In plain English: What does a data architect do?
By Venkatesh Neldurg, Senior architect, MiQ
A blog series explaining some of the concepts, processes and technologies we need to do our jobs – in plain English.
Here’s how I like to think of it.
If data scientists are the people in lab coats, running experiments and finding exciting discoveries, we data architects are the ones who build their laboratories.
But data scientists don’t need test tubes and chemicals. They need:
- Access to the right data, organised in the right way
- Robust systems they can use to test and experiment with that data
- And, most importantly, security and compliance infrastructure so they always know they’re working in a way that’s safe and legal.
Building that environment and getting all those things in place is what we data architects do every day.
And, in the world of programmatic media, our job is especially complicated.
Data architects in other industries manage data systems that can be vast and complex, but are comparatively slow moving. In programmatic media, the scale of the data is unparalleled (we process two terabytes of data per day), and it has an extremely short shelf-life. A lot of the data we use will only be useful for a maximum of seven days. Some of it – like real-time weather data or travel information – can be out-of-date in seconds.
Joining the data together
As a data architect, my first question is always: what client challenge are we solving and what data do we need to do that?
The answer will almost always be a mix of first-party data (the data a company has on its clients and potential clients), second-party data (owned by, maybe, a media agency who’s run campaigns for the client before), and third-party data – information from the sources we think will give us insights into the target audience group, things like online behaviour, location, income range and so on.
All that data needs ‘cleaning’, which means filling in any gaps in our knowledge using predictive modelling. So, for instance, we might know from the first-party data that a user is interested in a product the client offers, but we might not know what region they live in. By mapping that against third-party location data, we can fill in the blanks and identify the audience in a certain area.
Building data lakes
The next question is where can we work with this data?
To analyse data, it all needs to be in one place.
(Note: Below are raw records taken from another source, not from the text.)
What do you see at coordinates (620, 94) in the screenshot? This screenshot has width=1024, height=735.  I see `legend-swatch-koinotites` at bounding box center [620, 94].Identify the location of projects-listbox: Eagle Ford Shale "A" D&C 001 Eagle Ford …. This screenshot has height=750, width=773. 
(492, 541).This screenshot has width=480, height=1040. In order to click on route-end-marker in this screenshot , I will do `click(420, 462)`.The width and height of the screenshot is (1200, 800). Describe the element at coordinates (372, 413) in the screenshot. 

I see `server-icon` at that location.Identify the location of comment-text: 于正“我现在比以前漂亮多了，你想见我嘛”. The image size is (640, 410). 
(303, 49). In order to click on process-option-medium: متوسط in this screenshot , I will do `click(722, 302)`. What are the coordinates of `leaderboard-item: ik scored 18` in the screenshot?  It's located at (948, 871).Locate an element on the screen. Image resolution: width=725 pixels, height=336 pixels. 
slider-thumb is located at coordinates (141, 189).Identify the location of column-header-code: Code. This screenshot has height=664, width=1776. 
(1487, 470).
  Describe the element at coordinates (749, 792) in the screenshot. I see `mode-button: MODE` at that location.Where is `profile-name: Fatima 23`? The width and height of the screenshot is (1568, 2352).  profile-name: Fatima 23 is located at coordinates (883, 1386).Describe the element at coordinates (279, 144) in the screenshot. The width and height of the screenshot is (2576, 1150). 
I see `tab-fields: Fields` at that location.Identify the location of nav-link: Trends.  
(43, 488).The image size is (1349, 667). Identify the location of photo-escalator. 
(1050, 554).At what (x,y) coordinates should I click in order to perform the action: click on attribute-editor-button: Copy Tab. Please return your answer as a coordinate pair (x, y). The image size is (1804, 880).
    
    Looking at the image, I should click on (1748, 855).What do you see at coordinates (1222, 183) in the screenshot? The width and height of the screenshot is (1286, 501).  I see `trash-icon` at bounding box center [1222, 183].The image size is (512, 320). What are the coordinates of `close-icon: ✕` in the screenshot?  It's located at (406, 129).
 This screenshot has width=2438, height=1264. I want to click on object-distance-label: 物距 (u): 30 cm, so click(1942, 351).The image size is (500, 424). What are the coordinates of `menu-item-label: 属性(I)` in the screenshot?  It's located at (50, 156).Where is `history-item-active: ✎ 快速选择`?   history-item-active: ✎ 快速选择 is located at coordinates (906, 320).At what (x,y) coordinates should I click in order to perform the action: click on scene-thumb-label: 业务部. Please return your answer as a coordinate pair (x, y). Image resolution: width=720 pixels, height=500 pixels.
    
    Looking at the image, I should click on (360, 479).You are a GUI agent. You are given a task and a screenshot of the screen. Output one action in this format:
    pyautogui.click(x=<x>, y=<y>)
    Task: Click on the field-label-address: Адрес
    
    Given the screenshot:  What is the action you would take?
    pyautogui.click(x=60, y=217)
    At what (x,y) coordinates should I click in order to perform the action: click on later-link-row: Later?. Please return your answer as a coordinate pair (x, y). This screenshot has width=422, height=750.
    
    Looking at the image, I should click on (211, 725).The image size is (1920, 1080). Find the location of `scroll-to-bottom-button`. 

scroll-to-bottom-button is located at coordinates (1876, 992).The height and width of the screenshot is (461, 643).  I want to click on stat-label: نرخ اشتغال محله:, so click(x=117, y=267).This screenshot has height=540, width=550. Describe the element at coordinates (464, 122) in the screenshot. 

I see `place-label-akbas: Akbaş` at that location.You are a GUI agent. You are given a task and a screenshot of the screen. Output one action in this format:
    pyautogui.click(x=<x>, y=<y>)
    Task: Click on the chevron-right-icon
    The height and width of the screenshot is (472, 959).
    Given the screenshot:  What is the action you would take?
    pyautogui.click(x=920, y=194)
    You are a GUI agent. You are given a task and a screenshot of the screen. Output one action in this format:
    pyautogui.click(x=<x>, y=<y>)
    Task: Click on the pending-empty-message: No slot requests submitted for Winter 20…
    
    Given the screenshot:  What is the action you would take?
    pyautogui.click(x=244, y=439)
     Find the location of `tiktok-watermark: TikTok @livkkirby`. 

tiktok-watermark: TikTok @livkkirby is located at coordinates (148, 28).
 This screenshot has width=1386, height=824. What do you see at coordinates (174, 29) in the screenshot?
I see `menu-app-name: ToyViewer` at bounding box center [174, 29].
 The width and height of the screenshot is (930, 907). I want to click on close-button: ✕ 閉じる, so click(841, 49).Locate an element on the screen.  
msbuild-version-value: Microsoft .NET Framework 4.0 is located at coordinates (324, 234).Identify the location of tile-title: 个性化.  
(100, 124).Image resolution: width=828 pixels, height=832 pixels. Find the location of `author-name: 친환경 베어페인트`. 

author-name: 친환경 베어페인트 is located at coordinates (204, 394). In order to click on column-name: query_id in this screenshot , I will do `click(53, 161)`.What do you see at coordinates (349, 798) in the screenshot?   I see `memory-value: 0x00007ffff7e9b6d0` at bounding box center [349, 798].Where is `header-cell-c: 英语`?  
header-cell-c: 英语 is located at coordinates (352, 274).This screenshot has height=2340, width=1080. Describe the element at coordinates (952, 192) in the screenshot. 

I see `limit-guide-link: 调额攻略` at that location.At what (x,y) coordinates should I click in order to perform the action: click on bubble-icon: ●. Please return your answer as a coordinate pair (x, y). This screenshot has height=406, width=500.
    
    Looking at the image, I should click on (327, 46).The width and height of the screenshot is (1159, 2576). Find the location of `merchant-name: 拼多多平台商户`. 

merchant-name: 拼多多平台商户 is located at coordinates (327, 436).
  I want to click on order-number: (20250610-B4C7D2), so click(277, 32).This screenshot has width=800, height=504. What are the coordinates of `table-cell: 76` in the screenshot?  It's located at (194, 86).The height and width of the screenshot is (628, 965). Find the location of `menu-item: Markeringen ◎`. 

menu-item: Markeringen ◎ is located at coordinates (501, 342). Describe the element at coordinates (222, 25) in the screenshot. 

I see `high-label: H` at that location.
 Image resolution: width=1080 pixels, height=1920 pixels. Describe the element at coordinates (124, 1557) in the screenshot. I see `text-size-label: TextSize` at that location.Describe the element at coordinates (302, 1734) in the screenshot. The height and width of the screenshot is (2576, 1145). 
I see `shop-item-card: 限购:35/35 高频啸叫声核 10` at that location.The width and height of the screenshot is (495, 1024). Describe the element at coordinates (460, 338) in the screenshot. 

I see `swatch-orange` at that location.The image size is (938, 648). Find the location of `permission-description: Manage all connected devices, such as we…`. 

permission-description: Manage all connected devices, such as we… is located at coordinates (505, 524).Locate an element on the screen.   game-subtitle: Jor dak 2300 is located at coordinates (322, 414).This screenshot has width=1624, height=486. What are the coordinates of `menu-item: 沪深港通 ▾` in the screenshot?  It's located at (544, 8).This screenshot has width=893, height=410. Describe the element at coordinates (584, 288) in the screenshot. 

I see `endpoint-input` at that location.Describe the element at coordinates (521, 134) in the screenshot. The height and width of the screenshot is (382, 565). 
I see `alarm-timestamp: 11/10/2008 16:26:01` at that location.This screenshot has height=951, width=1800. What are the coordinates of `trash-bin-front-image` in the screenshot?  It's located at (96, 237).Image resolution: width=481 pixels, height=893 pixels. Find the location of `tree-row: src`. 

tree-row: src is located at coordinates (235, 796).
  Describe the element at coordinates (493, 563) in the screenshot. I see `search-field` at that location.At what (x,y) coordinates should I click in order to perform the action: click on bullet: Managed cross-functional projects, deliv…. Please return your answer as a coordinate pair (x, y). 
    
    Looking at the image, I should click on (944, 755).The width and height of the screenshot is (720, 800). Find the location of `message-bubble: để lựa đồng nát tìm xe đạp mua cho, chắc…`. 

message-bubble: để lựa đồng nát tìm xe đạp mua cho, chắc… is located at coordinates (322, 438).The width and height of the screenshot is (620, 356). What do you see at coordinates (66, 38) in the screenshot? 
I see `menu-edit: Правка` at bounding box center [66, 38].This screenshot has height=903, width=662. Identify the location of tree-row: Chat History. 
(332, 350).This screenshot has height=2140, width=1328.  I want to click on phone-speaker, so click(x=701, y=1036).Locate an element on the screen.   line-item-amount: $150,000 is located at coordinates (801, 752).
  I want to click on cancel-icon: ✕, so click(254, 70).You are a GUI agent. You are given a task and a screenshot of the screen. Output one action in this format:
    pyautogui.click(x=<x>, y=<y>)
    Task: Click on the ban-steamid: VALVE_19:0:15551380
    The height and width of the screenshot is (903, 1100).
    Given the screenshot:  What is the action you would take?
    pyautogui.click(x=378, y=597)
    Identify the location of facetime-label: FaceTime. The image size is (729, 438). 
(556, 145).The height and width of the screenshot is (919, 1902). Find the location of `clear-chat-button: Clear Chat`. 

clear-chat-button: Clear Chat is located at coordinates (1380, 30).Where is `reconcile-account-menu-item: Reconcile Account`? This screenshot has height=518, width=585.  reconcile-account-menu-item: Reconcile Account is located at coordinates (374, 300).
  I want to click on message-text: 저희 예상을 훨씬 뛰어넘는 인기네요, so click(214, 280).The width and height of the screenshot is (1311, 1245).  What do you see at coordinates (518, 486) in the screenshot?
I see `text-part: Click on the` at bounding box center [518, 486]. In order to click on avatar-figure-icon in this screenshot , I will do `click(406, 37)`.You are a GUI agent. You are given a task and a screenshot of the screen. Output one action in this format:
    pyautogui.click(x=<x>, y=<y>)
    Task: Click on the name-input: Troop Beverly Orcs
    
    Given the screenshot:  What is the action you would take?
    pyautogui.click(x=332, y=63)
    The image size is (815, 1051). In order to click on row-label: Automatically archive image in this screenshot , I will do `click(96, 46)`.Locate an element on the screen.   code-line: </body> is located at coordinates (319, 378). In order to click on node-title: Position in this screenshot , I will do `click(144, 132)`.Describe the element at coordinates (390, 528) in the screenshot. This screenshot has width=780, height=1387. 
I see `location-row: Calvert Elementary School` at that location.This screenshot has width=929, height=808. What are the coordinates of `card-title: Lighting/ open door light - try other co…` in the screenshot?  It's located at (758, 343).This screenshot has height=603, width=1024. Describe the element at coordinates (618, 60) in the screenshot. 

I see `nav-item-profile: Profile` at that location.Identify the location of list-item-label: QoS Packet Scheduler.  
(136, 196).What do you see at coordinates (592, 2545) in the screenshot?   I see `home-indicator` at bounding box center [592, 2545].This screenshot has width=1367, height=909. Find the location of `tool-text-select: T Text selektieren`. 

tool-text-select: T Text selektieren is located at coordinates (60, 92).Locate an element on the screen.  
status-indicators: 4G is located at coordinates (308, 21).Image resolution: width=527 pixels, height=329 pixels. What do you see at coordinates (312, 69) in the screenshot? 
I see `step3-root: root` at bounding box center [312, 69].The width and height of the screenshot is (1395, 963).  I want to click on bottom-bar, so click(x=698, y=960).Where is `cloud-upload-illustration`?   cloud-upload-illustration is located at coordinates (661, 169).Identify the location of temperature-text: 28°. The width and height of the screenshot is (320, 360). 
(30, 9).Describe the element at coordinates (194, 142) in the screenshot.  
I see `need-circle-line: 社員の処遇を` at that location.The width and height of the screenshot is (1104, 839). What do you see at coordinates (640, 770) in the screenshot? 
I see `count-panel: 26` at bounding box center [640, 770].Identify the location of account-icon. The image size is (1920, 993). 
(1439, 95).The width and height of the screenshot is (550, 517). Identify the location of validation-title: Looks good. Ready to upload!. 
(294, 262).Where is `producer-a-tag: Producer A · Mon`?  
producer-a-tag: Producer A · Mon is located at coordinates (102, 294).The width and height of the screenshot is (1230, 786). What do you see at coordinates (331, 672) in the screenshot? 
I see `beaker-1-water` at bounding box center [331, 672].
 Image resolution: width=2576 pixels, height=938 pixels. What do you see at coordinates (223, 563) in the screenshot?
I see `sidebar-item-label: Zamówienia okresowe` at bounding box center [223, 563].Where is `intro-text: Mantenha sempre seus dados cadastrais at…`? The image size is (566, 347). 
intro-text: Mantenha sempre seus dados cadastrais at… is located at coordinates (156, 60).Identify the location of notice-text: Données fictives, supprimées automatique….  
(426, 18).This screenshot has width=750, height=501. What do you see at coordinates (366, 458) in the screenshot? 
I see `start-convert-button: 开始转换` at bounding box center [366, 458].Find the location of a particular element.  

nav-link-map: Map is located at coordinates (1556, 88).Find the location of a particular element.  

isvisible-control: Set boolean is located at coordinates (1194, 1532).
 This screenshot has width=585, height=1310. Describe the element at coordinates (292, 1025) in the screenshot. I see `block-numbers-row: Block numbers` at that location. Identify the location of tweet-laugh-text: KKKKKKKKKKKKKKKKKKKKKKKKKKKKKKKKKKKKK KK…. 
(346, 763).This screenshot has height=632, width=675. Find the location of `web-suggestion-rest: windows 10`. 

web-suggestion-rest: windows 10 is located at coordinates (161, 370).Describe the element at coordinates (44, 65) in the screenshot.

And we call that place a data lake. Our job as data architects is to pool all the first, second and third-party data in a data lake so that our data scientists and analysts can go fishing for insights.
But the location of this data lake is another challenge for an architect to solve. We might ingest the data to one of our own cloud platforms or work within a client’s data centre, depending on the security requirements, the tools we want to use for data analysis and the volume of data in question.
The transfer of different types of data to different locations, so that it’s accessible to the people who need to work with it and always secure is a huge part of our role as data architects.
Security as a priority
Everyone understands the need for data security. Obviously, the risk to businesses of misusing or mishandling data are enormous. But really it’s about doing what’s right for consumers. The more they trust that their data will be used securely and in ways they have explicitly approved, the better the advertising landscape will be.
It’s a large part of a data architect’s job to build and maintain the systems that provide that trust.
So, when we’re dealing with a large quantity of consumer data, we need to separate data from opted-in consumers (that we can use for more personalised targeting) and non-opted in data which we can only use to gather aggregated insights (ie when we build a picture of the way certain types of consumer behave, but without looking at an individual consumer specifically).
Every data lake we build has layers of security on it, so the people using the data to find insights and run campaigns can only access and use what they’re allowed to. So, our traders in the UK may be allowed to access different things from our traders in the US according to different legislation.
We also need to keep a track of everyone within our organisation who has seen or used what data, so that we’re able to answer any questions, should any compliance issues arise.
What makes a good data architect?
To be a good data architect, you need a mix of qualities. The first is to find it really easy to see the big picture when it comes to projects, but also to have an extreme attention to detail. We have to keep on top of everything, and the security and usability of every single piece of data matters – but you can’t get lost in that detail. You have to always keep in mind the goal we’re trying to achieve.
Data architecture is also a highly technical job. You have to be up to speed with a huge range of technologies. I think you can only be really good at it if you have a natural passion for finding out more about how these tools work and what they do – like, reading about them in your spare time levels of geekiness.
The last thing I think is really important is having a head for figures. Much like a regular architect, there are always a number of options in how you do things, each with their own price implications. When it comes to storing, managing, cleaning and moving data, we always have to be aware of budgets, making sure we’re doing things in the most efficient way, while maintaining the highest quality, especially when it comes to security.